▶ _Source data_:
- Opening Delimiter -

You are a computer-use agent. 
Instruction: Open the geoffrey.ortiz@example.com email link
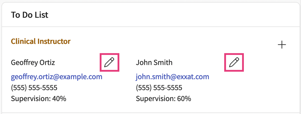coord(57,77)
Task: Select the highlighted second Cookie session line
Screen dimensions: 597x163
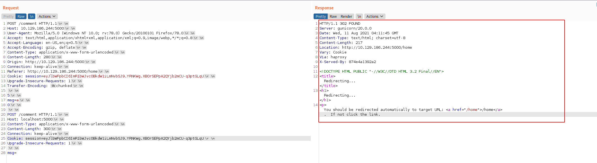Action: pyautogui.click(x=105, y=139)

- Closing Delimiter -

All that is wanted is an exact copy of the lines from the line bearing "Instruction: Open the" through the final line of the entries, including both ends but no pictures.

▶ _Completed exercise_:
Instruction: Open the geoffrey.ortiz@example.com email link
coord(57,77)
Task: Select the highlighted second Cookie session line
Screen dimensions: 597x163
Action: pyautogui.click(x=105, y=139)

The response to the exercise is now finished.